**Given data:**
>>>

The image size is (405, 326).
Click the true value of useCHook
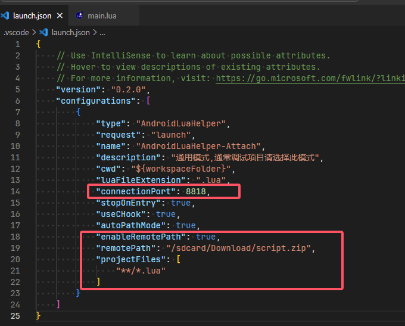(166, 214)
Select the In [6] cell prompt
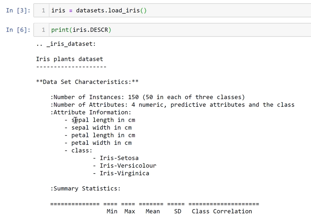The image size is (311, 217). 18,30
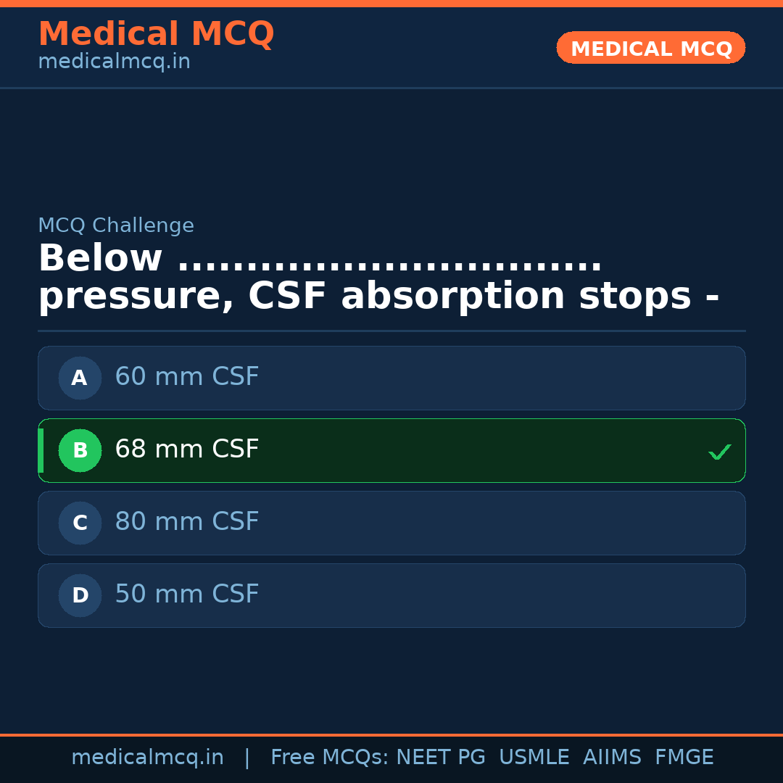Click the green letter B circle icon
783x783 pixels.
coord(80,450)
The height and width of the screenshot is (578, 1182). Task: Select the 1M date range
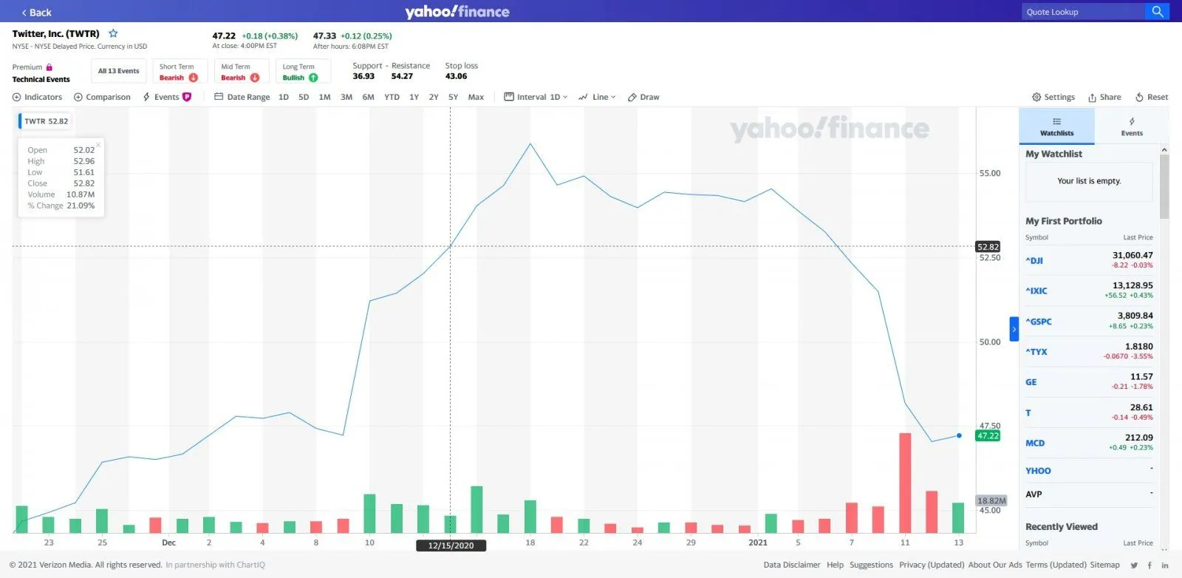pos(324,97)
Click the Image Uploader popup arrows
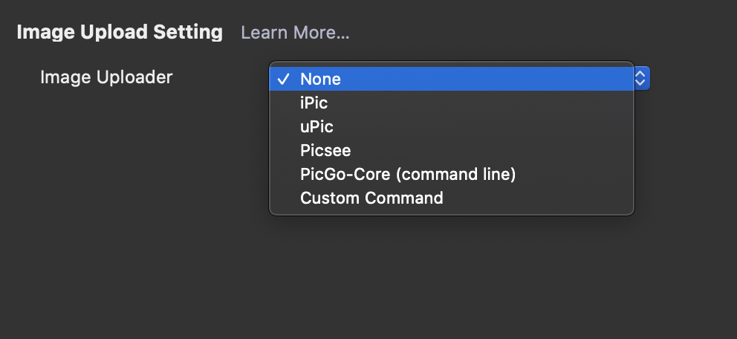Viewport: 737px width, 339px height. (x=642, y=79)
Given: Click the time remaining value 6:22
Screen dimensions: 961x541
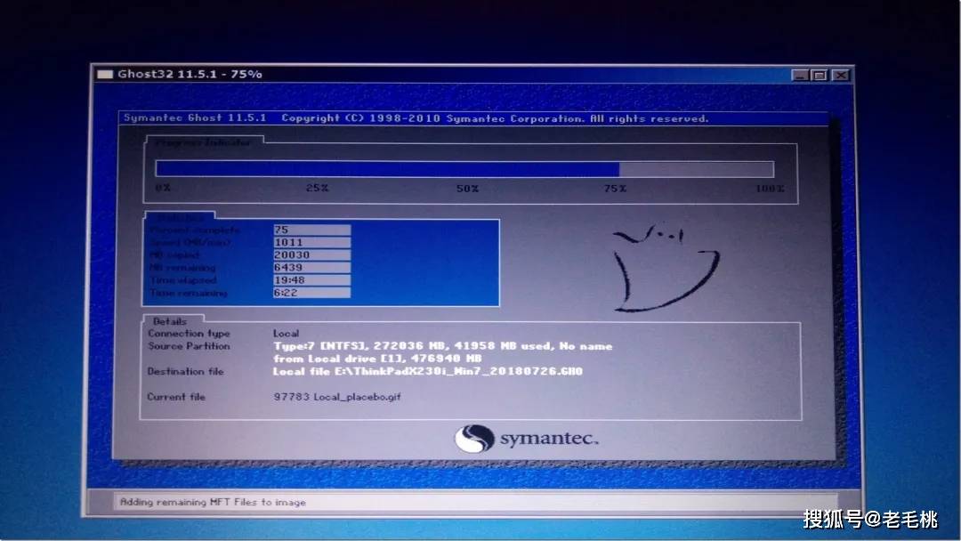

<<<

**What you have to do:**
For this exercise, write out exactly the lines from the one with "The height and" through the last line of the records, inclusive, and leave each picture out.

**Solution to this task:**
The height and width of the screenshot is (578, 1182). Task: Select the 1M date range
pos(324,97)
Click the Image Uploader popup arrows
Viewport: 737px width, 339px height. (x=642, y=79)
Given: Click the time remaining value 6:22
Screen dimensions: 961x541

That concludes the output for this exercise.